→ What the task requires
For the entries that follow, state how many lines include the word "right", giving the number and nothing else.

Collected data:
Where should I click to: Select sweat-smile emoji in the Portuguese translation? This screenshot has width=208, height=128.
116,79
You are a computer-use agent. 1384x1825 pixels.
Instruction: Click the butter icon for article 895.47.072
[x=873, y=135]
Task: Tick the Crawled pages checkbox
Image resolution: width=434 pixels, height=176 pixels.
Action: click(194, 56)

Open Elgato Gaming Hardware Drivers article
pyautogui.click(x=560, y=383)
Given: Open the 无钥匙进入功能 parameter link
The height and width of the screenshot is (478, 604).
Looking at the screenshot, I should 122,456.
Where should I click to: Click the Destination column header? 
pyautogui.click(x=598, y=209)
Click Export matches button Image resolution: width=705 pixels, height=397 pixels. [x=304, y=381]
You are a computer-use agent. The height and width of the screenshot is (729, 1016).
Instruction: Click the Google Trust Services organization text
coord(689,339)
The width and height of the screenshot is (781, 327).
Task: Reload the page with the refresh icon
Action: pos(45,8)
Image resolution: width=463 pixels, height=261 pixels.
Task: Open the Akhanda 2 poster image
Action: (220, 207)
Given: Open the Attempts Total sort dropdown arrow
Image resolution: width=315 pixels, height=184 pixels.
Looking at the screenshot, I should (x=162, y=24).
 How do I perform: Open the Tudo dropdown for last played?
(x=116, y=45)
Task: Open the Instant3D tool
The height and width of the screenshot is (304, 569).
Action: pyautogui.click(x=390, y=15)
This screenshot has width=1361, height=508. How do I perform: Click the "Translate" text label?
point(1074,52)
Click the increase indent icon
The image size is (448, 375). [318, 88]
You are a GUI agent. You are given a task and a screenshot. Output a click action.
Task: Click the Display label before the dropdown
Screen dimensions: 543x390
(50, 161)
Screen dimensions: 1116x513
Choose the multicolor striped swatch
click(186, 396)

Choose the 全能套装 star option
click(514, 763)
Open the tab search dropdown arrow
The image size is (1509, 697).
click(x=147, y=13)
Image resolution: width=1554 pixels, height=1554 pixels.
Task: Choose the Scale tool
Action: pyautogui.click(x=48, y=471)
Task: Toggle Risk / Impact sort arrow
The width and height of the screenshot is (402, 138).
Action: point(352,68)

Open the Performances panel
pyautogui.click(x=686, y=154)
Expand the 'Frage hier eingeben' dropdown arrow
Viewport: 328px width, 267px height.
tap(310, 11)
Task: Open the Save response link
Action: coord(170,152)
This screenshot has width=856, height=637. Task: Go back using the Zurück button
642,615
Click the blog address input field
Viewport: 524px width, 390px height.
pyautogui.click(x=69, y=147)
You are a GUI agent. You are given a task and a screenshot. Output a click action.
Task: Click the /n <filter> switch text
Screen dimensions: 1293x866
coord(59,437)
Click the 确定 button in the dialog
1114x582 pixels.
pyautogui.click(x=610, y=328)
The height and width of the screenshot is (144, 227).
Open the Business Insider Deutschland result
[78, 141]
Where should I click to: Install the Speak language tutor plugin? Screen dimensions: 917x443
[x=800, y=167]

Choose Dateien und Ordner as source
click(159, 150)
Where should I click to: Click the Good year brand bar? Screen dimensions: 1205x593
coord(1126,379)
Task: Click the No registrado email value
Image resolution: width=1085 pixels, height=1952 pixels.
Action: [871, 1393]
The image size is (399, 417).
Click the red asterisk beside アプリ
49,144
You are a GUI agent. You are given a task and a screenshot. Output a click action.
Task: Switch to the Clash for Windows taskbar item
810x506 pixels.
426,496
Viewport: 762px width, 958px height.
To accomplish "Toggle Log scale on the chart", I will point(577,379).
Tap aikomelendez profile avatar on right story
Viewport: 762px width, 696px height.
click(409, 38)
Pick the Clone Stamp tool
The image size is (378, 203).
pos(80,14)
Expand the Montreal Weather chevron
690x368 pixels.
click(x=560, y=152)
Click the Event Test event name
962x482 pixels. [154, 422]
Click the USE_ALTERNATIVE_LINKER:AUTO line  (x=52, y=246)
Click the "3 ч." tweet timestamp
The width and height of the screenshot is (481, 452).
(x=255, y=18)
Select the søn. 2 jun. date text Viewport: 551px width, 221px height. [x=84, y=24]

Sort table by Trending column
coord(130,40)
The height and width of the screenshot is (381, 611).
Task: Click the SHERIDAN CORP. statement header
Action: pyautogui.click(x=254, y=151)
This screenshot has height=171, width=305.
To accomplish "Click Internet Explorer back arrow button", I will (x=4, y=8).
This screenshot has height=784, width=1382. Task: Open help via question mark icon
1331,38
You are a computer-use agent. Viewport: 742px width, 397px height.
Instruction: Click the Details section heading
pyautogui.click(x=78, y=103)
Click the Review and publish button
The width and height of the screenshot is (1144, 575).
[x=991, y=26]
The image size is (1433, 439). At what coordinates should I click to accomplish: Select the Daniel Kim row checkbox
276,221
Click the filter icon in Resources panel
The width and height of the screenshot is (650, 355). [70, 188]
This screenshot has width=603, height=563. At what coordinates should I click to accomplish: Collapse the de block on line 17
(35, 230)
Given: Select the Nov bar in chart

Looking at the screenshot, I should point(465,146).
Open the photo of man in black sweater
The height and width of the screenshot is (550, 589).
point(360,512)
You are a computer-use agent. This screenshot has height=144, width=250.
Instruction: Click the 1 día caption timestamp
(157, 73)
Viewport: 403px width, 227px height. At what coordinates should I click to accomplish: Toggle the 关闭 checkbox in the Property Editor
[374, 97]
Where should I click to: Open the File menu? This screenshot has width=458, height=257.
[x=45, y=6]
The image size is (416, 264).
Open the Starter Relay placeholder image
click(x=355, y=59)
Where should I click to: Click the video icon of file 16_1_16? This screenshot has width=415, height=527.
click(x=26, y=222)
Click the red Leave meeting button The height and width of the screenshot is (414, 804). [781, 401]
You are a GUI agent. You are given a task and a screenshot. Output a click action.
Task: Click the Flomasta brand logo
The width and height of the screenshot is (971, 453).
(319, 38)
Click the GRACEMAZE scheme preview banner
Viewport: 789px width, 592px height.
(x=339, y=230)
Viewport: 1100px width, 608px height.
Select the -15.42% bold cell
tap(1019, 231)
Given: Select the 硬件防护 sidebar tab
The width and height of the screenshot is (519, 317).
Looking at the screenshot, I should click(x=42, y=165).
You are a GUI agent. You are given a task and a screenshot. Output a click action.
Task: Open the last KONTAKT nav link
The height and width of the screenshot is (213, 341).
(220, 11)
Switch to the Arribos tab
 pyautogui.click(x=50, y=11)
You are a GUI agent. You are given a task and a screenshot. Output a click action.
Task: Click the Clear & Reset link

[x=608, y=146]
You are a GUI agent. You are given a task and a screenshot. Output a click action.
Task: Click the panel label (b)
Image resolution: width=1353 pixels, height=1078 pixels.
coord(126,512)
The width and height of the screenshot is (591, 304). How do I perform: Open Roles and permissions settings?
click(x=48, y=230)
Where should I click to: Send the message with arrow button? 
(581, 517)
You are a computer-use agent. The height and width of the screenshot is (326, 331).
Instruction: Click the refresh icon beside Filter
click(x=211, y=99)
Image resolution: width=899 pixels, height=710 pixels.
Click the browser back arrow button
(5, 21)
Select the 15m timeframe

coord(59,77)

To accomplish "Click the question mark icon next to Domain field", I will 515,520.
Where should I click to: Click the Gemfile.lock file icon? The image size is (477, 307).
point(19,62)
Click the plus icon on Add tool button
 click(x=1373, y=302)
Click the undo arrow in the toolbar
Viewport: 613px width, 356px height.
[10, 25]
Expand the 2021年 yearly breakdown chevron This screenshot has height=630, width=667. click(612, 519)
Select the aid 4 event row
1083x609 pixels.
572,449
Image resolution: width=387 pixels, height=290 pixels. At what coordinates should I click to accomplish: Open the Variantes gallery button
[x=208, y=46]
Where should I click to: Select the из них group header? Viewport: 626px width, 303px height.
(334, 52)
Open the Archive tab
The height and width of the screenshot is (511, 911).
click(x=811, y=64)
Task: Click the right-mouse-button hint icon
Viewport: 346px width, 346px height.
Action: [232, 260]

→ Response to this exercise
2